• **TEXTO DE ORIGEM**
□ □ □ □
BRINCAR DE BONECA
- Alexandra Mettrau
- 28 de fev. de 2022
- 3 min de leitura
Atualizado: 4 de mar. de 2022

Nunca gostei de brincar de boneca. Coisa mais chata ficar trocando a roupinha, penteando o cabelo, fingindo que são minhas filhinhas e vou levá-las para passear, ou então que a Susi namorava o Bob. Sim, Susi; na minha infância a Barbie nem sonhava em dar o ar da graça em terra brasilis… De qualquer modo, se ela aparecesse, eu ia achá-la ainda mais entediante que a Susi.
Eu gostava de correr, pular, brincar de pique, bola, polícia e ladrão. Andar de bicicleta, subir em árvore e montar a cavalo. Ir na piscina, na cachoeira, na praia. Tomar banho de mangueira. Tirar leite da vaca e beber, quentinho, no curral. Comer fruta direto no pé: jabuticaba, manga, tangerina, goiaba, pitanga… Hum, água na boca!
Detestava ser vestida de menininha e ter que me comportar. Estar sempre com o cabelo arrumado, de saia ou vestido e não poder tirar a blusa, que nem os meninos, no calor escaldante do verão carioca. Menino pode tudo, pode sentar de qualquer jeito, pode fazer xixi onde quiser, pode ficar de short e sem camisa o tempo todo. Nem tem que se preocupar com nada. Tremenda injustiça!
Dei muita sorte que meu cabelo não embaraça, já viu coisa mais dolorida que ter que ficar quietinha, parada enquanto a mãe penteia e prende o cabelo para você ir toda bonita e comportada de maria-chiquinha, trança ou rabo de cavalo para a escola? O bom é que eu realmente ficava uma graça de cabelo preso e sempre foi muito mais prático, para uma molequinha que nem eu.
□ □ □ □
• **ENTRADAS LISTADAS**
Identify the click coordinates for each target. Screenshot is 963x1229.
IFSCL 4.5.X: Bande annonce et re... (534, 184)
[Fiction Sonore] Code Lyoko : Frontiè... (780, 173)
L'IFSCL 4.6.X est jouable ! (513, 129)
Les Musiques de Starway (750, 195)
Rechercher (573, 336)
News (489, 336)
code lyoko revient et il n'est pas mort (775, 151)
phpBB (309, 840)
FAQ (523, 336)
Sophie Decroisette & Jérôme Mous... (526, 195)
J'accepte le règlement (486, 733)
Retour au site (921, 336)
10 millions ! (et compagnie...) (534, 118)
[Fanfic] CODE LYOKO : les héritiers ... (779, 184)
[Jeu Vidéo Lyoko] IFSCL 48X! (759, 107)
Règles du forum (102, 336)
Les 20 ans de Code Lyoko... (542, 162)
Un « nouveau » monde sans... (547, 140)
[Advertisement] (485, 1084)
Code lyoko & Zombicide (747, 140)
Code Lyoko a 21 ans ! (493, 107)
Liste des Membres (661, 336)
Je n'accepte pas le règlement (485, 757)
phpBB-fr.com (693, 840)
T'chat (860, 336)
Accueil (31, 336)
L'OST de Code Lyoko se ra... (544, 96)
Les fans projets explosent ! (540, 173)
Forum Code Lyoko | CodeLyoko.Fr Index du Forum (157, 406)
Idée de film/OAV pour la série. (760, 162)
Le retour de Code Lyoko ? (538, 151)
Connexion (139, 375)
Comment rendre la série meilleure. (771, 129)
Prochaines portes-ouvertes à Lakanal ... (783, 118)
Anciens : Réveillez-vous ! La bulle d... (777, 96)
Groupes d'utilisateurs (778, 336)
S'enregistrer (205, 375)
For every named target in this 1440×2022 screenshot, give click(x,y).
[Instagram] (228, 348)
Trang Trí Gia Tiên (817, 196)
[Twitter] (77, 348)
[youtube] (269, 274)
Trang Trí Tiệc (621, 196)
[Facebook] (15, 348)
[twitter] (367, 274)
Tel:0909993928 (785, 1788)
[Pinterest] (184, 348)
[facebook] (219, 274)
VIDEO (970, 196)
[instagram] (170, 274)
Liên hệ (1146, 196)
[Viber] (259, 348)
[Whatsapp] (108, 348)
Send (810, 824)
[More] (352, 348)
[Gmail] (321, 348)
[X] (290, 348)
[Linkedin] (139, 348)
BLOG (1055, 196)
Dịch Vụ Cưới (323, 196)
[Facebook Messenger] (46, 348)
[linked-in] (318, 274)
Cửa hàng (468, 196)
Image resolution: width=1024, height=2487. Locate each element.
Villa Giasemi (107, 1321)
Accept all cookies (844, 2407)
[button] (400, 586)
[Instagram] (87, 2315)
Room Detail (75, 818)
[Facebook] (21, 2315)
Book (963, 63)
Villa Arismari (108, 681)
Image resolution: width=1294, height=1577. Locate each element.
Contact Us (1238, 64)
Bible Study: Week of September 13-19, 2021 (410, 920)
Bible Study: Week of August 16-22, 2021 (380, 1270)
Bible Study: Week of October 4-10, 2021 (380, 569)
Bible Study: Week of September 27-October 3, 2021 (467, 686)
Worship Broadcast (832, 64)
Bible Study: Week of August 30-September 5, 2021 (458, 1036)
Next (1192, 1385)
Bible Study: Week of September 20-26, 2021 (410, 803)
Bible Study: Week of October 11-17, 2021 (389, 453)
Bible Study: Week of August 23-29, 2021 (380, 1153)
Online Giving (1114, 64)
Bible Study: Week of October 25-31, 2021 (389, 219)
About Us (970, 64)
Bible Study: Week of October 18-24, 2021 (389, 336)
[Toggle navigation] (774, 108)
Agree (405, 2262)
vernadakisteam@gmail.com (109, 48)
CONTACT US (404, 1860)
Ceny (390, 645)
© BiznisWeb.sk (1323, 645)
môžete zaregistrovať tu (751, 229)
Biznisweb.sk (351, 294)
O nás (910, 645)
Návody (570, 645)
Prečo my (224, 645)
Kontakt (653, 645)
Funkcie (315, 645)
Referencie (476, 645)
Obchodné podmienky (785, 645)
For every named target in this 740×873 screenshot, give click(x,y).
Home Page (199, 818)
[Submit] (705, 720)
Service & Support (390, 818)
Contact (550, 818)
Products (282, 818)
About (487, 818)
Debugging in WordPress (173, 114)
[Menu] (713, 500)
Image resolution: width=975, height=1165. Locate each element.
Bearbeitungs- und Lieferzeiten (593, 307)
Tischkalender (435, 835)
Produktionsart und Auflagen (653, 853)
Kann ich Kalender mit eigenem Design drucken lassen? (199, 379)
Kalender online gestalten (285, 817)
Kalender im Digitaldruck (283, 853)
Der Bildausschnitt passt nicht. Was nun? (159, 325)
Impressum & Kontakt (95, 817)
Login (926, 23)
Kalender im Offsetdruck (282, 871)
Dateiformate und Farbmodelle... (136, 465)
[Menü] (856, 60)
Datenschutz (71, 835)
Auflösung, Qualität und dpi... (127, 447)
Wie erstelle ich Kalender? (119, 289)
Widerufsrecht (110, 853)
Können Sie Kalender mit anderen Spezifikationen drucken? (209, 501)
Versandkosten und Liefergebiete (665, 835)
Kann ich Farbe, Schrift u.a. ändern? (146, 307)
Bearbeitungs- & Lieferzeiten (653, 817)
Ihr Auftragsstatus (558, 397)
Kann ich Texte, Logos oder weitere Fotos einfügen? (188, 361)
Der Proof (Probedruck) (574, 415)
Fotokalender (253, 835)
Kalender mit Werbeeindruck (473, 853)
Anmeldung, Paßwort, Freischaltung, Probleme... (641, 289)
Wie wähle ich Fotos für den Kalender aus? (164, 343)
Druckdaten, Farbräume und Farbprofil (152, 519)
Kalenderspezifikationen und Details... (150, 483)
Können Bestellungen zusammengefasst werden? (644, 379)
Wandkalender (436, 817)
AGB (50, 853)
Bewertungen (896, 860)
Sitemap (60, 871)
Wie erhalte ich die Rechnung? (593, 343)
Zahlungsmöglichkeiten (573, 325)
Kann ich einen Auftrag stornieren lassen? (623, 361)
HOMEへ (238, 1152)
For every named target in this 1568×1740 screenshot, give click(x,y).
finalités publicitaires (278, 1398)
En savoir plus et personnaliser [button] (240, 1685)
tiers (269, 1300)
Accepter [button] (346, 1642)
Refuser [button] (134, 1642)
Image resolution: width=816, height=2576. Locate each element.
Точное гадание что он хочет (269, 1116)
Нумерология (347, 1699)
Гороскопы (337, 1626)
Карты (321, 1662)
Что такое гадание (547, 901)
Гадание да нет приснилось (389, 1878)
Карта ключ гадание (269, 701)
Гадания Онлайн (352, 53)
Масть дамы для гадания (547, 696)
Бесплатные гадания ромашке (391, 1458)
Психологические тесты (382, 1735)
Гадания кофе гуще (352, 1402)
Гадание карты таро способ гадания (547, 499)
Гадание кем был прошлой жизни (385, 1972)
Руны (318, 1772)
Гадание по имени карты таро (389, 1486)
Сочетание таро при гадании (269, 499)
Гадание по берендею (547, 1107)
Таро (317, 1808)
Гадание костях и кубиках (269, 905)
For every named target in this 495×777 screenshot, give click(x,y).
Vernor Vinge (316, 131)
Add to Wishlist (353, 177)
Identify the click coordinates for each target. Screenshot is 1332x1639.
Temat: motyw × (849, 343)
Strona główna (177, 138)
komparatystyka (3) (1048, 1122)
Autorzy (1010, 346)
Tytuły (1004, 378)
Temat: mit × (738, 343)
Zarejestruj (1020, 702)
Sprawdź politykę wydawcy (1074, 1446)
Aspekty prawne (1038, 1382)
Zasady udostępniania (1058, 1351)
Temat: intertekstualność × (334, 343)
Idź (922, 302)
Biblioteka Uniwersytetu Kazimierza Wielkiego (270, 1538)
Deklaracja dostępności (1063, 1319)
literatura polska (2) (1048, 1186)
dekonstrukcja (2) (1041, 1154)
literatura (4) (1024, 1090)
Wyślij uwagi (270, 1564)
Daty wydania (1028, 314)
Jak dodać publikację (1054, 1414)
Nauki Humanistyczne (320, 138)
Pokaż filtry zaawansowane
□ □ □ □
• **INSTRUÇÕES DAS TAREFAS**
A. Reescreva em forma de lista o parágrafo da crônica sobre brincar de boneca que começa com "Eu gostava de correr", preservando suas informações principais.
B. Redija a continuação da crônica sobre brincar de boneca, começando logo após a última frase apresentada.
As entradas são um material à parte, sem relação com o texto.

• **RESULTADOS DAS TAREFAS**
A.
Brincadeiras e atividades preferidas na infância:
- correr, pular, brincar de pique, de bola e de polícia e ladrão;
- andar de bicicleta, subir em árvore e montar a cavalo;
- ir à piscina, à cachoeira e à praia;
- tomar banho de mangueira;
- tirar leite da vaca e bebê-lo quentinho no curral;
- comer fruta direto do pé: jabuticaba, manga, tangerina, goiaba e pitanga.

B.
Exato: eu era uma moleca! As brincadeiras das meninas eram todas enfadonhas, eu só participava porque queria brincar com as minhas amigas: eu gostava delas e elas gostavam disso. Mas logo eu cansava e ia fazer outra coisa. Ainda bem que eu tinha uma companheirona que estava sempre comigo brincando com os meninos. E como a gente cresce e amadurece mais rápido que eles, éramos sempre respeitadas e chefiávamos a diversão.
Na família do meu pai eu fui a primeira filha, neta e bisneta. Ao meu redor, um primo mais velho e dois mais novos, bem próximos de minha idade, e a vila da minha bisavó. Prato cheio para mim, que queria mesmo era brincar com eles, na rua.
Na família da minha mãe, eu e minhas primas-irmãs, bem da minha idade, éramos as crianças mais velhas e vivíamos na fazenda da avó delas. Elas até gostavam de brincar de boneca, mas eram tão molecas quanto eu. A liberdade e a amplidão da fazenda me deram todo o amor e a coragem que eu tenho em relação à natureza. Confesso que répteis e anfíbios não me atraem muito, tenho uma certa aflição deles e medo de cobra, mas de resto, nunca tive problema em pegar minhoca para colocar no anzol e ir pescar no rio; aranhas e insetos não me assustam, nem mesmo barata, embora, claro, não as ache atraentes, como outros animais. Sempre fico fascinada com determinados mamíferos e não duvido nada que diante de uma onça ou um lobo eu não ficaria hipnotizada, com vontade de acariciá-los, se não fosse perigoso.
Com tudo isso, acho que dei muito trabalho para a minha mãe. Eu tinha a sensação de que ela queria a filha que “toda a mãe quer”: aquela que ela sonhou quando brincava de boneca. A que ia cuidar, vestir, enfeitar e mostrar para todo mundo como é linda e comportada, uma verdadeira princesa! Nem acho que o ideal de filha da minha mãe é tão bonequinha assim, pois, com ela aprendi a ser muito prática e saber, ou, querer saber, me virar. Mas eu lembro que sempre lutei contra a vontade dela de que eu fizesse balé ou atividades de menina, como ginástica rítmica, enquanto o que eu queria mesmo era fazer vôlei e esportes com bola. Lá pelos 11 anos de idade eu cedi e fiz um tempo aula de jazz, mas acho que foi só para ela ficar satisfeita, pois logo depois que eu paguei o maior mico vestida de palhacinha na apresentação de final de ano, dei graças a Deus que acabou e não voltei mais!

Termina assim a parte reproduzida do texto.